Tesla will introduce a battery for your home during its highly anticipated April 30 event. In a letter sent to investors and analysts on Tuesday, the electric car company said it will announce a "home battery" and a "very large utility scale battery." Similar products already exist on the market, but Tesla said it will explain why its batteries are better than competitors' solutions at the event. CEO Elon Musk thinks rivals' batteries "suck," according to the note from Jeff Evanson, Tesla's investor relations director.
Tesla (TSLA) shares rose more than 5% Wednesday on the news.
Home batteries power up overnight, when energy companies typically charge less for electricity. Then, they can be turned on during the day to power a home. Though home batteries cost thousands of dollars, many utility companies will offer rebates.
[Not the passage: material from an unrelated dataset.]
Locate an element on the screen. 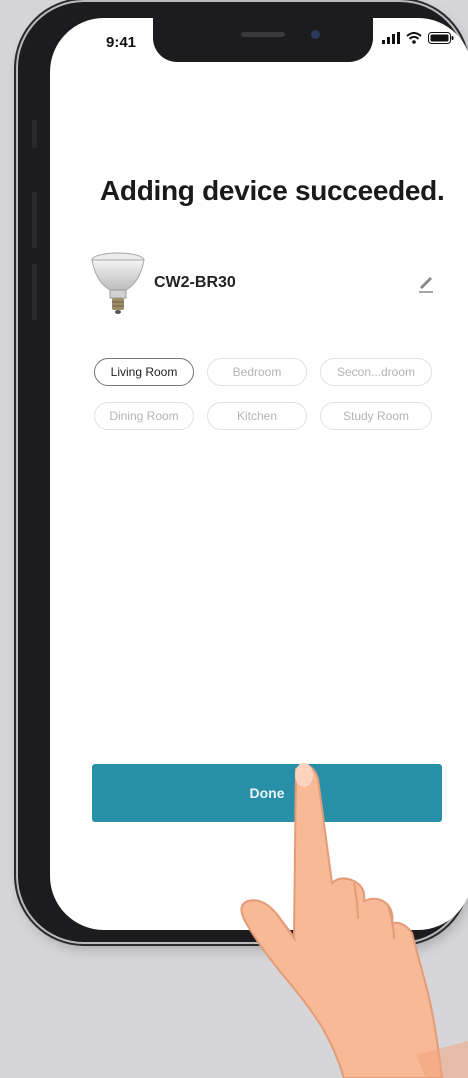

Musk announced the event late last month on Twitter, only hinting then that the new product is not a new electric car. The event will be held at Tesla's Hawthorne, California, Design Studio on April 30 at 8 p.m. PT.
Tesla has talked about releasing a home battery storage product for about a year, and Musk announced on a conference call with analysts in February that Tesla would unveil a home battery "fairly soon."
At a battery conference last year, Tesla's Stationary Energy Storage Director Arch Padmanabhan showed off some of the company's early plans, including a 10 kilo-Watt hour residential battery and a 400 kWh commercial/utility battery for large buildings.
In a pilot project, Tesla has already begun offering home batteries to SolarCity (SCTY) customers, a solar power company for which Musk serves as chairman.
There are 330 U.S. households currently running on Tesla's batteries, the majority of which are in California, according to company analyst Trip Chowdhry.
Those batteries start at about $13,000, though California's Pacific Gas and Electric Co. (PCG) offers customers a 50% rebate. Tesla's batteries are three-feet high by 2.5-feet wide, and they need to be installed at least a foot and a half off the ground. They can be controlled with a Web app and a smartphone app.